Sunday 25 June 2017

CLAIM ORIGINATION

Controlling access to Medicare's computer systems by identifying and verifying persons who try to gain access reduces risk and potential adverse impact that unauthorized or malicious acts could have on the Medicare program.

Since 1990, Medicare has required physicians and other providers of medical services to submit claims directly to Medicare on behalf of beneficiaries. The increased workload and increasing complexity of procedure and diagnostic coding has encouraged physicians to turn to computer automation to improve efficiency.

Physicians and other medical service suppliers must be authorized to bill Medicare electronically. Each is given a unique number (submitter number) to use when submitting claims electronically. We were unable to determine how many electronic claims Medicare receives directly from physicians and other medical providers or from third parties billing on their behalf.

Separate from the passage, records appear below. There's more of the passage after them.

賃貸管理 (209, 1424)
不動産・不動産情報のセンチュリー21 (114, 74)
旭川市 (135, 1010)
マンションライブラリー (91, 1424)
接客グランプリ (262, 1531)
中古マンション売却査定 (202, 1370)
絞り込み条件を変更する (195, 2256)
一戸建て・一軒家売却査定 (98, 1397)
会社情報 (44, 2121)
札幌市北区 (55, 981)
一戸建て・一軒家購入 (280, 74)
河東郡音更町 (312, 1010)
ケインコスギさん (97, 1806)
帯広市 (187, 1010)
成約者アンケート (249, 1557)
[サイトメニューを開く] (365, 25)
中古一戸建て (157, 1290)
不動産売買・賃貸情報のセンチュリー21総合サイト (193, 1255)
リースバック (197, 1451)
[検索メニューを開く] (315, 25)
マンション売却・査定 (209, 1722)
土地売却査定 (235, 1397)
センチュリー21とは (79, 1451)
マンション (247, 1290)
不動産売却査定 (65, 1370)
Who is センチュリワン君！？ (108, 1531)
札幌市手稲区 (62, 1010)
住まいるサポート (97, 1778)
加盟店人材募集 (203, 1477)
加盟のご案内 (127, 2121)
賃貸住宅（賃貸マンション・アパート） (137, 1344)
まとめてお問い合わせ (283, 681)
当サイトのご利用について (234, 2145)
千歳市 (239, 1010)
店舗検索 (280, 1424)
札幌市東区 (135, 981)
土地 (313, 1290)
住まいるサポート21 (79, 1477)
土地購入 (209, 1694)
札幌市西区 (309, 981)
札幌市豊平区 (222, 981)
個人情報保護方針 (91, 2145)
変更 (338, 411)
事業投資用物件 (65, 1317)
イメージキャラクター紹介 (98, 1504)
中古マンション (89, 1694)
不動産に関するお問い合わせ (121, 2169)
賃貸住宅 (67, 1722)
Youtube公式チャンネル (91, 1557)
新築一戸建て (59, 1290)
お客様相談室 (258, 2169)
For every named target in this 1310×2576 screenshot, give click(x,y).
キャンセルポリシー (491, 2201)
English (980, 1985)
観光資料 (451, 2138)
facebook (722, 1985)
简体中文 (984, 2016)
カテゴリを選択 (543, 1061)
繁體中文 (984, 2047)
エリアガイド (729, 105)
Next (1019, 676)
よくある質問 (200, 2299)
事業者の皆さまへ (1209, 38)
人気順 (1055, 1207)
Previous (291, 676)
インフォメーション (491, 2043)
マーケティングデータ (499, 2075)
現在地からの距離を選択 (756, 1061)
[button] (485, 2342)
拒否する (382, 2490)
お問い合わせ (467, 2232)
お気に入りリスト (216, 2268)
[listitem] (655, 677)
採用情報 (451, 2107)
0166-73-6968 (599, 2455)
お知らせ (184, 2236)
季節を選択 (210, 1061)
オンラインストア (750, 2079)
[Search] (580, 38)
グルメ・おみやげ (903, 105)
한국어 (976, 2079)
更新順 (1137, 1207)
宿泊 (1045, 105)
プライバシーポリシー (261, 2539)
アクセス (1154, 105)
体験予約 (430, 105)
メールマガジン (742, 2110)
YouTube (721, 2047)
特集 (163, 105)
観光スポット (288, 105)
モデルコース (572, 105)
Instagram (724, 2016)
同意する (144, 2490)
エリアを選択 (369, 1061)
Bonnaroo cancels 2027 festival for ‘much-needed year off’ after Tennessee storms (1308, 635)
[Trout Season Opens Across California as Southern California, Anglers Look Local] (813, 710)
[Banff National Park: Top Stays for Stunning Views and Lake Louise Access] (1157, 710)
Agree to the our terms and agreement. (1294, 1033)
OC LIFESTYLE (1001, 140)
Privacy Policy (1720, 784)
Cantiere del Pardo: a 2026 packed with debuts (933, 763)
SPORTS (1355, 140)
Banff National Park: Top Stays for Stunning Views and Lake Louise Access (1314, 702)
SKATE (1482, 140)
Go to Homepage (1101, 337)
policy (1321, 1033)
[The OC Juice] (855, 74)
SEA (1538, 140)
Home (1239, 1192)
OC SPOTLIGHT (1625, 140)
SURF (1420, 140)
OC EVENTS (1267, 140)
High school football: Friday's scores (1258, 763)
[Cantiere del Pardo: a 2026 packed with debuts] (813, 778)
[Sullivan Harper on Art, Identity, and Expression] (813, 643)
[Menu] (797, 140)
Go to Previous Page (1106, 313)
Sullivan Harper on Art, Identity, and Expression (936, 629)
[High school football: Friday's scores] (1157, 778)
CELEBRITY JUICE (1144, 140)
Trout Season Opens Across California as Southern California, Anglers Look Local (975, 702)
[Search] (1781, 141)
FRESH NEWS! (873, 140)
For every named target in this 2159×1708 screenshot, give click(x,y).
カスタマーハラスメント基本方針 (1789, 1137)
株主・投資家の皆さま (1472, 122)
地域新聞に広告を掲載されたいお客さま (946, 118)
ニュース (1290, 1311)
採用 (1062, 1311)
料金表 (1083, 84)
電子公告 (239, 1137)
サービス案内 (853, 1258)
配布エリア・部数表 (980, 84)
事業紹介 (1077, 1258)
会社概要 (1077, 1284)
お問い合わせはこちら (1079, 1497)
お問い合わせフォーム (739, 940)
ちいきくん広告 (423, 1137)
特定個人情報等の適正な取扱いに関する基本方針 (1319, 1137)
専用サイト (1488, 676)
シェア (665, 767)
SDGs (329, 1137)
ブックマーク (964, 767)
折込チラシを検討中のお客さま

We found that Medicare can identify providers who have requested and obtained a submitter number; however, this does not mean that the submitter number shown on a claim is actually the party that actually submitted claims to the Medicare system. An unknown number of providers allow billing companies to use their submitter number. Medicare assumes the provider is sending in claims when, in fact, anyone with a computer, modem and access to a provider's submitter number and patient's health insurance number could be sending claims to Medicare. The potential for misuse of submitter numbers is a vulnerability not adequately addressed by Medicare. 

Clearinghouses and Other Third-Party Billers   
Audit trails are necessary to trace the flow of data. They identify the source of the claim, and all persons or parties through whom the claim passed before it was received by Medicare.

Claims entering the Medicare program via a clearinghouse or billing agency do so using the provider’s submitter number. Consequently, Medicare is unable to identify most of the clearinghouses and billing agencies actually submitting claims to Medicare. 

We tried to determine how many claims enter the Medicare system from a third party only to discover that many carriers and intermediaries have no way of knowing who actually submitted the claim to Medicare. Inability to assess whether a claim came directly from a provider or passed through the hands of a third party represents a vulnerability in Medicare program safeguards. Medicare cannot determine whether claims enter their system from an authorized biller's site and computer or from unauthorized sites and computers. Billing companies, their employees and employees of providers have access to patient and provider information needed to access the Medicare system. This information can be used (without a providers knowledge) to generate false claims.

Locating information about clearinghouses, third-party billers or billing services is not easily done. A manual review of provider applications for a Medicare billing number will, in some cases, indicate that claims will be submitted to Medicare via a third party. Our experience, during other studies, is that the information in the carrier’s provider files is often obsolete or inaccurate.

Many clearinghouses and billing agencies use the same commercial billing software packages available to hospitals, physicians and other medical suppliers. Some have developed their own proprietary software. The vulnerabilities discussed in this report apply to all parties involved in Medicare claims preparation or submission. 

In an unrelated study, we were told by State Medicaid Agencies that third party billers and clearinghouses were an area of concern. Clearinghouses and third-party billers charge by the claim and States feel that this may serve as an incentive to split claims. At least one State was concerned that they did not know who actually submitted the claim or from where the claim was submitted. They felt that anyone with access to a physician’s electronic billing number and access to a telephone could submit false claims for payment. 

More than 30 billing individuals/entities have been excluded from participation in Medicare and State Medicaid programs. There are also a number of open criminal cases involving billing agency fraud. In most cases, these companies used the information they obtained from legitimate providers to prepare and submit false claims. In some cases, the billing companies totally fabricated claim information and billed for services not rendered. Other problems with billing companies include unbundling of services, upcoding, adding services and diagnostic information and billing more than one carrier for the same services provided to a patient.